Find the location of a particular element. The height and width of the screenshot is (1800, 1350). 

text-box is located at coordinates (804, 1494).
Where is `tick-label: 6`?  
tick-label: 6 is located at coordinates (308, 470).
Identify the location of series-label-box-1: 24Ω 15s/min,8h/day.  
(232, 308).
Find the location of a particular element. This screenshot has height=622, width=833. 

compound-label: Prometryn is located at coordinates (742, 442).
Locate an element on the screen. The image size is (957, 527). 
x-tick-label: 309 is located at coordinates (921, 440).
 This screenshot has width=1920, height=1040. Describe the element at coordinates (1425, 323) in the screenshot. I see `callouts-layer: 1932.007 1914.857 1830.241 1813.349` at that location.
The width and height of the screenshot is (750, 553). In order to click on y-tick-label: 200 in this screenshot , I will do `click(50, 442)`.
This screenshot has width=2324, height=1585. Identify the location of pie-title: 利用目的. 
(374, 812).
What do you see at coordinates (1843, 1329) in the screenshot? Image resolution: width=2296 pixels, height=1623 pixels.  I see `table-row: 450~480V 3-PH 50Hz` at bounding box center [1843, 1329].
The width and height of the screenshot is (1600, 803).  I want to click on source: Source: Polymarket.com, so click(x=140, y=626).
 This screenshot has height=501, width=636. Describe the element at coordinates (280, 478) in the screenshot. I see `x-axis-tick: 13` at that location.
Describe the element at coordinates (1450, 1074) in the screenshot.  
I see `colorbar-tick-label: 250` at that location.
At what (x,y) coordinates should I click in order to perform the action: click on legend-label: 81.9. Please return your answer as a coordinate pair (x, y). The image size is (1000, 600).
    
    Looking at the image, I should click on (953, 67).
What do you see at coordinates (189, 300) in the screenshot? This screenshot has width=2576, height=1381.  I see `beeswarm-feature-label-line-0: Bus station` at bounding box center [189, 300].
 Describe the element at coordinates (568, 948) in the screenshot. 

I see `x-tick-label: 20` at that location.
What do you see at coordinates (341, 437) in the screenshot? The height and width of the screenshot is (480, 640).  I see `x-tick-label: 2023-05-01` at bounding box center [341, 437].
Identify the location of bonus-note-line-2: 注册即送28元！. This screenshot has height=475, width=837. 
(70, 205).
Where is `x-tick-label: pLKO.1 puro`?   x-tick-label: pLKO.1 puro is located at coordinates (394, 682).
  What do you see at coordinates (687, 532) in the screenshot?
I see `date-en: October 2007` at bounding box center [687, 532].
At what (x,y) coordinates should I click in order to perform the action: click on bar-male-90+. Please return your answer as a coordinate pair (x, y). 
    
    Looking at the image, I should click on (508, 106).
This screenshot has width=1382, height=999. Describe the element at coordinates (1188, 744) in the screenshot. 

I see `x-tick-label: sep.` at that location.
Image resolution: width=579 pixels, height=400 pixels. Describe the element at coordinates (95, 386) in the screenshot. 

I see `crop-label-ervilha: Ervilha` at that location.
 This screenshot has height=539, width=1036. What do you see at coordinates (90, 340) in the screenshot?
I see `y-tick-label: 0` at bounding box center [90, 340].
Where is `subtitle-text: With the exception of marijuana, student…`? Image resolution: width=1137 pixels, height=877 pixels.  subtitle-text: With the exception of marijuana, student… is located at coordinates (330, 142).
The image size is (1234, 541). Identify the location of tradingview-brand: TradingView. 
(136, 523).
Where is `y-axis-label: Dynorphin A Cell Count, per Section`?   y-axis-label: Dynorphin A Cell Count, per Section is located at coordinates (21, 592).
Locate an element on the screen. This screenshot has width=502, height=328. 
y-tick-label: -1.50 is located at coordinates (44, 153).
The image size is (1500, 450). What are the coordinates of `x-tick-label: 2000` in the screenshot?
· · · ·
* **Instruction**
Identify every line in the records that contains the word "perform", and copy each of those lines.

* **Finished exercise**
At what (x,y) coordinates should I click in order to perform the action: click on legend-label: 81.9. Please return your answer as a coordinate pair (x, y). The image size is (1000, 600).
At what (x,y) coordinates should I click in order to perform the action: click on bar-male-90+. Please return your answer as a coordinate pair (x, y). 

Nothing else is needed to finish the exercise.